Abstract

CHARGE syndrome is a clinically heterogeneous condition that typically presents with a loss-of-function mutation in CHD7. SOX2 anophthalmia syndrome is a rare condition associated with hypogonadism and hearing loss. Herein, we describe the case of a Japanese boy presenting with a micropenis, bilateral cryptorchidism, cupped ear, right facial nerve palsy, and bilateral hearing loss, clinically meeting the diagnostic criteria for CHARGE syndrome, but with optic nerve hypoplasia, which is atypical for the syndrome. Therefore, a genetic analysis (next-generation sequencing) was performed.

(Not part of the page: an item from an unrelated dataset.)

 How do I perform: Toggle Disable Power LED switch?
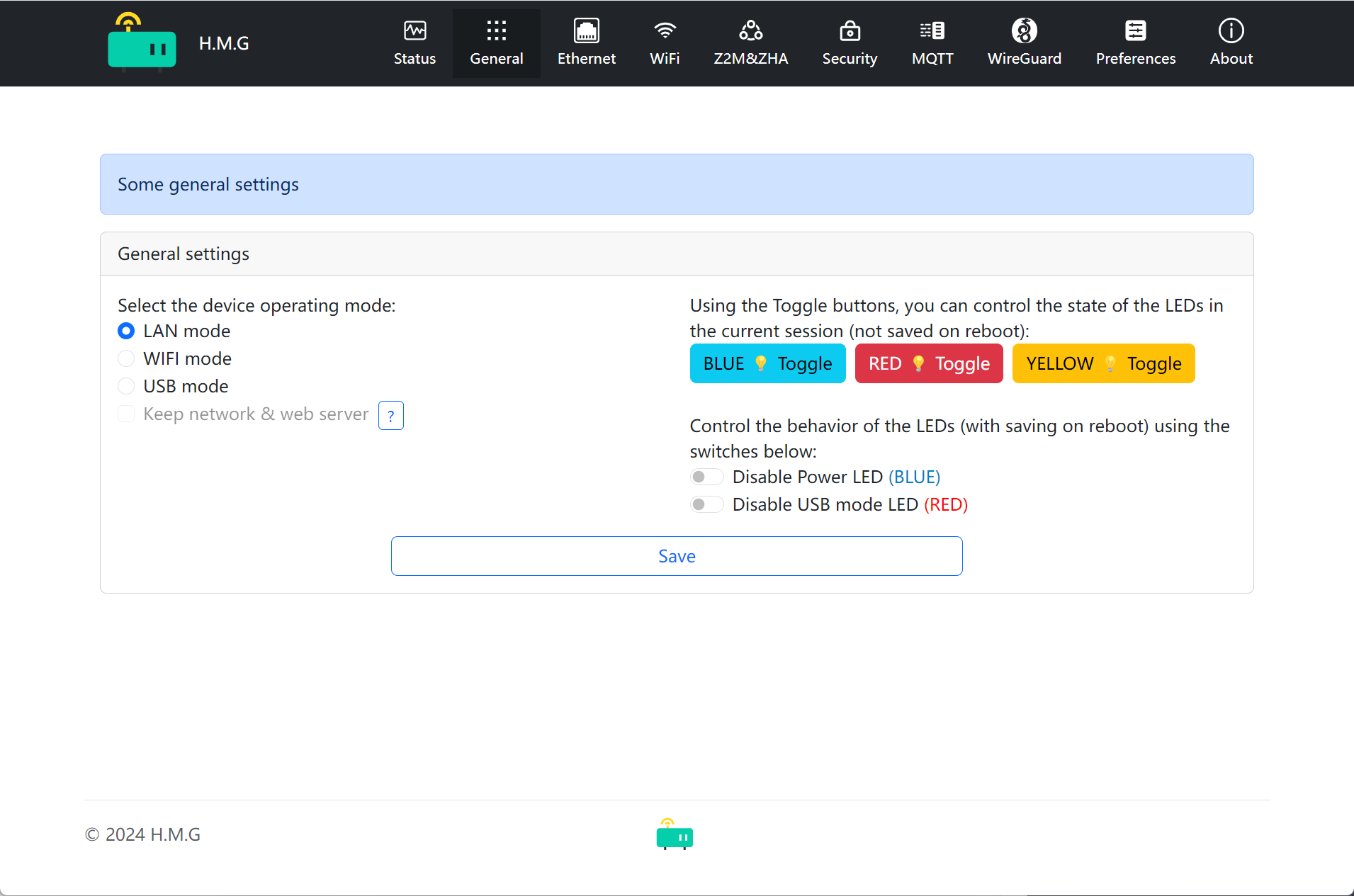(706, 477)
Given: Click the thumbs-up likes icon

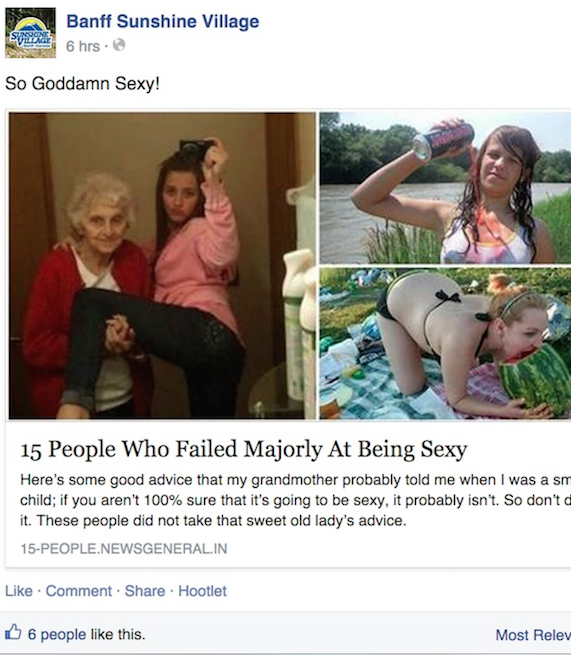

In addition to the missense variant p.[Arg1940Cys] in CHD7, a novel nonsense variant, p. [Tyr110*] in SOX2 was identified. Although most features, including genital abnormalities and hearing loss, were clinically compatible with CHARGE syndrome caused by a CHD7 variant, optic nerve hypoplasia may have been caused by a pathogenic SOX2 variant. Prior research has shown that SOX2 is related to the development of male genitalia and the inner ear. Therefore, the genital abnormalities and hearing loss in this patient may be attributed to both the CHD7 and SOX2 variants. Furthermore, the interactions between SOX2 and CHD7 may have affected symptoms independently or reciprocally.